AI in Historical Perspectives

The general tenor of conversations around artificial intelligence (AI) leans toward novelty or rupture. Yet these sorts of “unprecedented” historical phenomenon are, very often, not unprecedented at all. Everything has a history, even AI, and historians are uniquely positioned to complicate these narratives of novelty.

The AHR calls for proposals for essays that frame AI not as a contemporary technology to be used or rejected but instead as a historical and historiographic phenomenon to be contextualized, interrogated, and reinterpreted. Our goal is to reframe AI within existing historiographies of labor, empire, economy, culture, science, and human agency, and in doing so, reshape our shared understanding of AI and its role in the discipline of history. By considering the contingencies and continuities of AI as a phenomenon of both continuity and disruption, we hope to provide an empirical basis on which historians who do not specialize in AI or histories of technology can build as we consider the ethical and moral boundaries of AI in historical research and teaching.

These essays (~5,000 words) will appear as a series in the AHR History Lab.
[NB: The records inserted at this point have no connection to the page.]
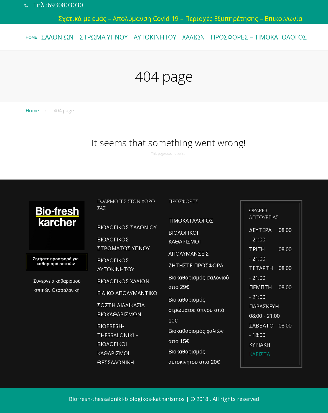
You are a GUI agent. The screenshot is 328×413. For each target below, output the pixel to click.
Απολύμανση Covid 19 (145, 18)
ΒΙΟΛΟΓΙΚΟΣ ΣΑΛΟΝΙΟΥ (127, 227)
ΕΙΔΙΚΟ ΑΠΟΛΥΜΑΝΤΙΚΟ (127, 293)
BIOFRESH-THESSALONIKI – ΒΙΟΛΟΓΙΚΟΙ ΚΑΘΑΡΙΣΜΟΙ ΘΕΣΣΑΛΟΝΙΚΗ (117, 344)
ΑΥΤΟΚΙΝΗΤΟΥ (155, 37)
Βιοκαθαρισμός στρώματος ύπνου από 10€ (196, 310)
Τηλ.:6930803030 (58, 5)
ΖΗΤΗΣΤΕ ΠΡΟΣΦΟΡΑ (195, 265)
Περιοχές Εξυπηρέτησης (221, 18)
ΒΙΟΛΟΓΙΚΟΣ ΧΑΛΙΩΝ (123, 281)
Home (32, 110)
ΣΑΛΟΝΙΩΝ (57, 37)
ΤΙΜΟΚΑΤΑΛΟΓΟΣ (190, 220)
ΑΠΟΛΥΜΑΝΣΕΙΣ (188, 253)
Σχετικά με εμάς (82, 18)
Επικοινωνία (283, 18)
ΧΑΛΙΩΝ (193, 37)
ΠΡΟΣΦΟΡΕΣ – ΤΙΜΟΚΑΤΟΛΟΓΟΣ (259, 37)
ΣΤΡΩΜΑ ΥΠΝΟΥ (103, 37)
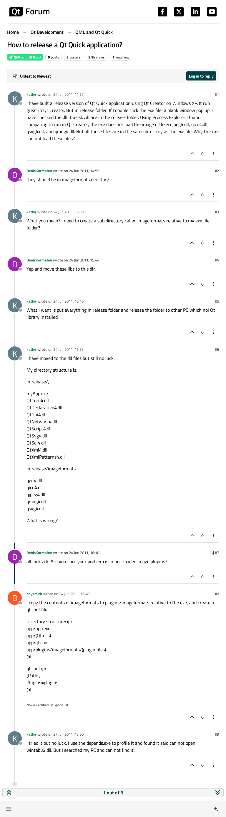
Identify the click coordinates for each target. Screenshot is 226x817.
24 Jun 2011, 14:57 (68, 94)
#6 (217, 349)
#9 (217, 734)
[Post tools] (214, 153)
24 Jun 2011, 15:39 (68, 212)
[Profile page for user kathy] (15, 98)
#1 (217, 94)
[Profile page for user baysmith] (15, 598)
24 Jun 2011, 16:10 (84, 553)
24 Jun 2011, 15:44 (84, 260)
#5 (217, 301)
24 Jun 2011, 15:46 (68, 301)
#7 (217, 553)
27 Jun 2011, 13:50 (68, 734)
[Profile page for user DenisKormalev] (15, 175)
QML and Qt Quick (25, 57)
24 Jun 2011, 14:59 (84, 171)
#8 (217, 594)
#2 (217, 171)
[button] (8, 809)
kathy (31, 94)
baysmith (34, 594)
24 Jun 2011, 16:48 (74, 594)
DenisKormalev (39, 171)
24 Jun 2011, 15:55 (68, 349)
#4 (217, 260)
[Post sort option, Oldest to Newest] (32, 75)
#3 (217, 212)
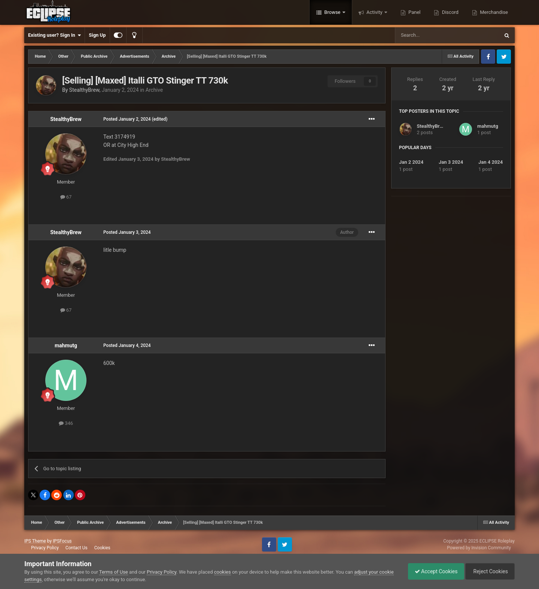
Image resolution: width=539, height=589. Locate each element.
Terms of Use (113, 572)
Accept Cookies (432, 571)
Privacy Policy (45, 547)
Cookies (102, 547)
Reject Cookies (489, 571)
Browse (332, 12)
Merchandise (493, 12)
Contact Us (77, 547)
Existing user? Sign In (54, 35)
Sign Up (97, 35)
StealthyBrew (84, 90)
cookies (222, 572)
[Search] (429, 35)
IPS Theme (35, 541)
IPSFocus (62, 541)
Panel (414, 12)
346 (66, 423)
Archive (154, 90)
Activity (374, 12)
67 (66, 197)
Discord (449, 12)
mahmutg (66, 345)
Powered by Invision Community (479, 547)
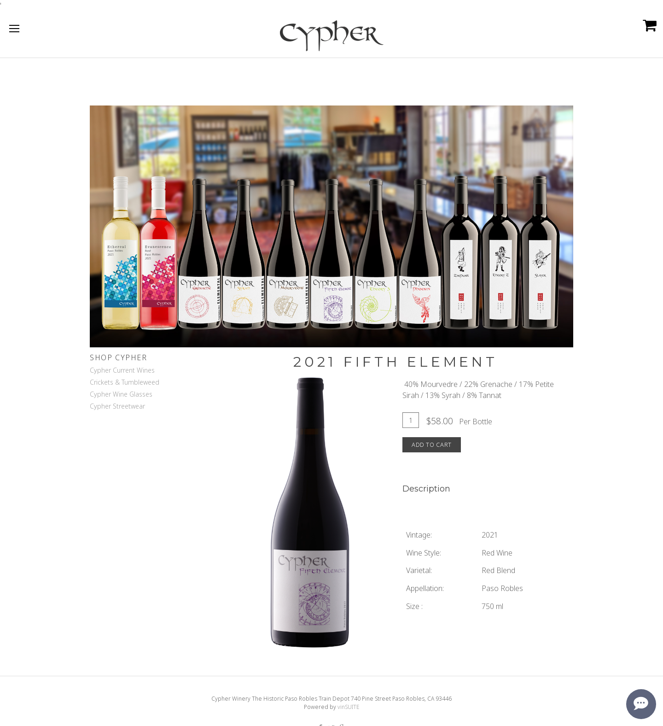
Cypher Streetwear (117, 406)
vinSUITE (348, 707)
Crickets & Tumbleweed (124, 382)
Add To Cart (432, 444)
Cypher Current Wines (122, 370)
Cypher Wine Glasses (121, 394)
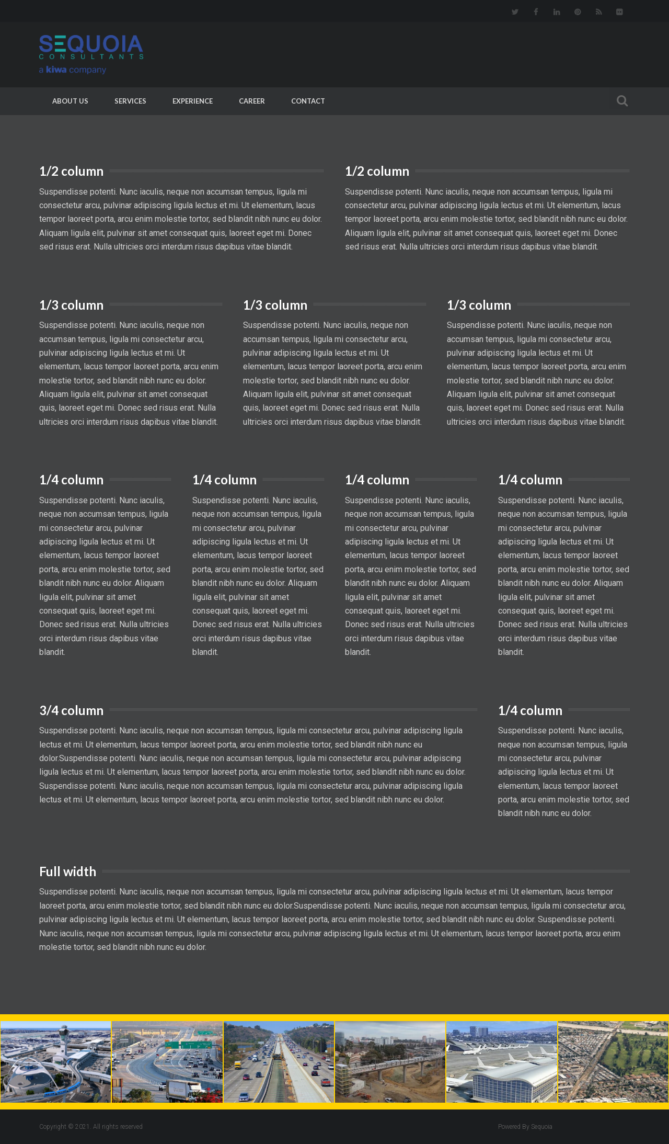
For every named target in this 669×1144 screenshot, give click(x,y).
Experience (192, 101)
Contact (308, 101)
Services (130, 101)
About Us (70, 101)
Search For (619, 99)
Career (252, 101)
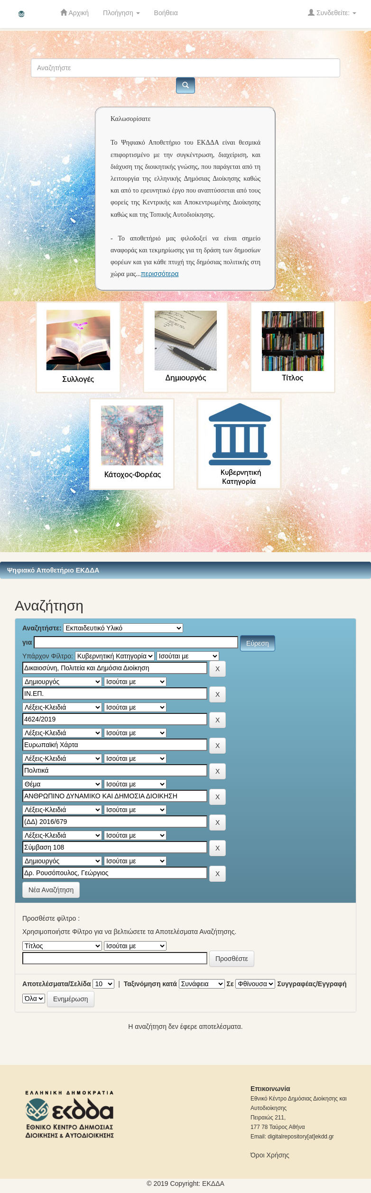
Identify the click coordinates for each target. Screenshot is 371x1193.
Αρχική (74, 13)
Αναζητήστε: (42, 628)
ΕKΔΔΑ (213, 1183)
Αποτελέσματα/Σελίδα (56, 984)
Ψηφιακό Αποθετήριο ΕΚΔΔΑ (53, 570)
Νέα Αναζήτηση (51, 890)
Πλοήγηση (121, 13)
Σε (230, 984)
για (27, 642)
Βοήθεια (166, 13)
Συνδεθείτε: (332, 13)
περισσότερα (160, 273)
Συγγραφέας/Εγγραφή (311, 984)
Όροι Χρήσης (269, 1155)
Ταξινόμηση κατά (150, 984)
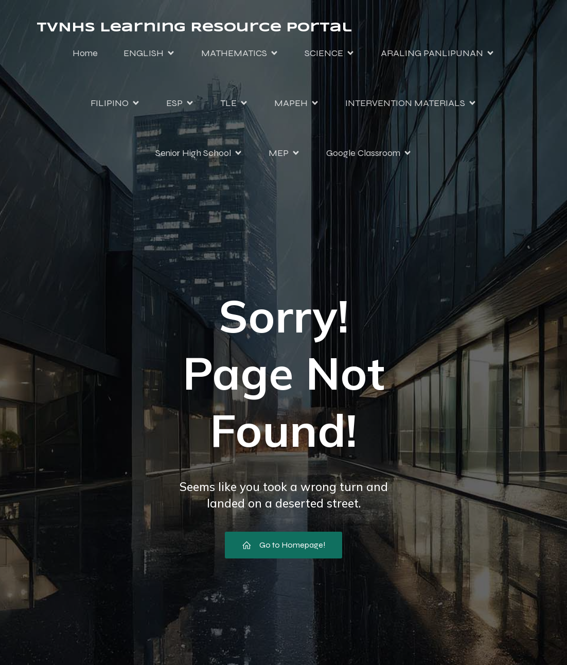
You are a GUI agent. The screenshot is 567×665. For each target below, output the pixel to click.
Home (85, 53)
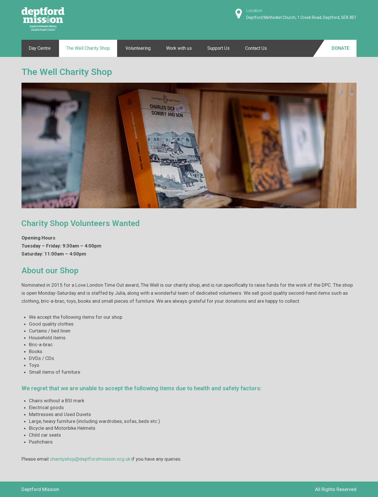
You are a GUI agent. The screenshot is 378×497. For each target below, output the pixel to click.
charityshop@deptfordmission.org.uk (90, 459)
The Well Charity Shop (88, 48)
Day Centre (40, 48)
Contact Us (256, 48)
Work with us (179, 48)
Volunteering (138, 48)
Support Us (218, 48)
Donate (340, 48)
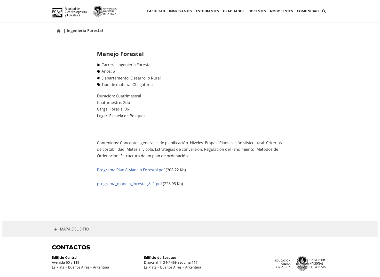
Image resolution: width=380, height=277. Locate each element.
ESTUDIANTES (207, 11)
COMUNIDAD (308, 11)
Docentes (257, 11)
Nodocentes (281, 11)
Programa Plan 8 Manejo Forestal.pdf (131, 170)
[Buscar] (324, 11)
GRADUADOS (234, 11)
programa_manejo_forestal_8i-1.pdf (130, 183)
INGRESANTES (180, 11)
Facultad (156, 11)
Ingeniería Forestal (85, 30)
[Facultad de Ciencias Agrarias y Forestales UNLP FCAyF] (84, 11)
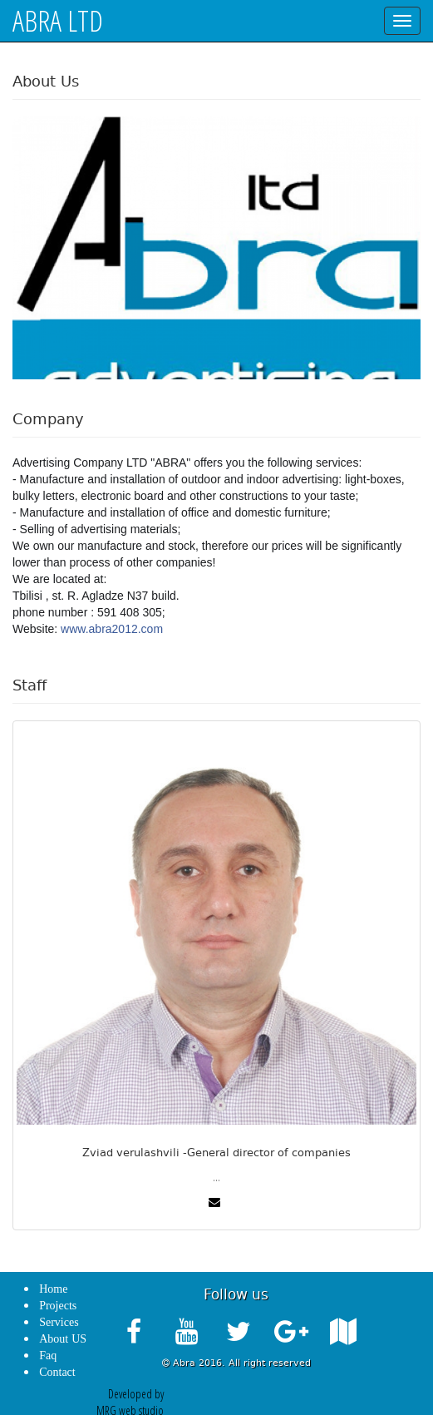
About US (62, 1339)
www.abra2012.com (112, 629)
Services (58, 1322)
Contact (57, 1372)
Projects (57, 1306)
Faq (48, 1355)
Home (53, 1289)
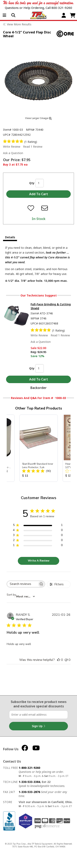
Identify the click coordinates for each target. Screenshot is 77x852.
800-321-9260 (61, 8)
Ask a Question (13, 153)
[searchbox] (22, 584)
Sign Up (38, 726)
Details (10, 237)
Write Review (11, 146)
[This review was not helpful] (66, 660)
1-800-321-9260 (29, 768)
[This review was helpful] (58, 660)
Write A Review (38, 561)
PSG (47, 826)
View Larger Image (38, 118)
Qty (31, 183)
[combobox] (21, 596)
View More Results (19, 24)
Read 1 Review (32, 146)
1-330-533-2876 (29, 792)
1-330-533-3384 (29, 782)
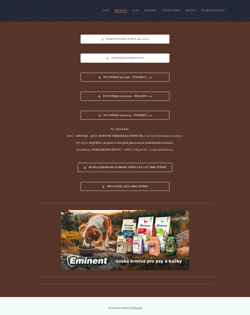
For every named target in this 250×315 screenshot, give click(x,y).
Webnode (136, 308)
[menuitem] (194, 11)
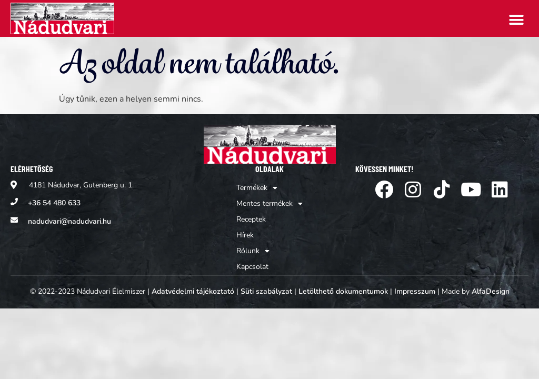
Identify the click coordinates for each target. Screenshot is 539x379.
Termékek (256, 188)
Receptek (251, 219)
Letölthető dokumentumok (343, 291)
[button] (516, 20)
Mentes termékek (269, 204)
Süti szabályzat (266, 291)
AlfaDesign (491, 291)
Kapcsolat (252, 267)
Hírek (245, 235)
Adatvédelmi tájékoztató (193, 291)
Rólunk (253, 251)
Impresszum (414, 291)
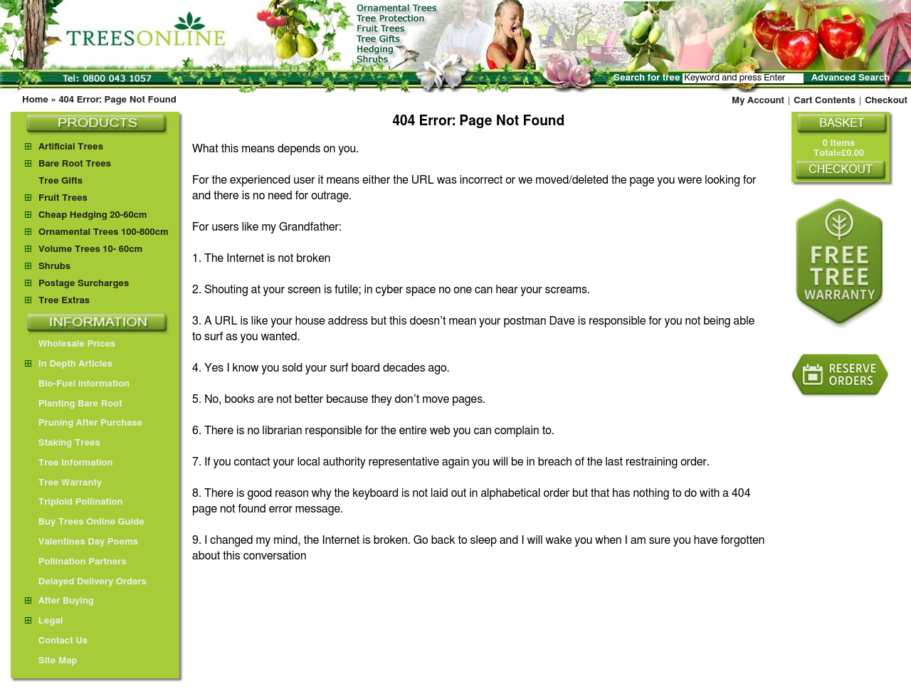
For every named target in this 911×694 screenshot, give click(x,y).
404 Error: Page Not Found (117, 100)
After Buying (59, 601)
We welcome contributions that might include but are not limited to:

  • AI and Labor History: How do histories of work, mechanization, and worker resistance put AI in a broader historical context
  • AI and Industrial Modernity: How do we understand AI in light of histories of automation, standardization, and industrialization?
  • AI and the History of Knowledge: How might histories of classification, quantification, or bureaucracy illuminate the conceptual foundations of AI?
  • AI and Empire: What continuities link algorithmic reasoning to imperial knowledge systems, surveillance, and colonial governance?
  • AI and Cultural History: How does AI fit into shifting ideas of human intelligence, creativity, and consciousness?
  • AI and Media History: How does AI fit into other media-expansion phenomena, such as the invention of the book, the calculator, visual media like film and television, and audio innovation like radio and podcasting?
  • AI and Resistance: How might past resistance and protest movements—from the arts and crafts movement to citizen protests against environmental degradation—inform understandings of contemporary challenges to institutions that champion AI?

Submit a Proposal

Proposals should be submitted via our Google Form. Evaluations will take place on a rolling basis through December 30, 2026, with priority given to proposals submitted before June 30. Proposals should be no more than 500 words in length. They should provide a summary of the argument you will advance in your essay as well as address the following issues:

  • What time period(s), geographies, and historiographic trends anchor your essay?
  • Which elements of AI does your proposal address?
  • How will your essay support conversations about histories of AI outside of your chronological, geographic, and historiographical focuses?

A positive decision on your proposal does not guarantee publication in the journal; final essays will undergo peer review. Essays will be published serially in the AHR History Lab and will eventually be collected together on the AHR website.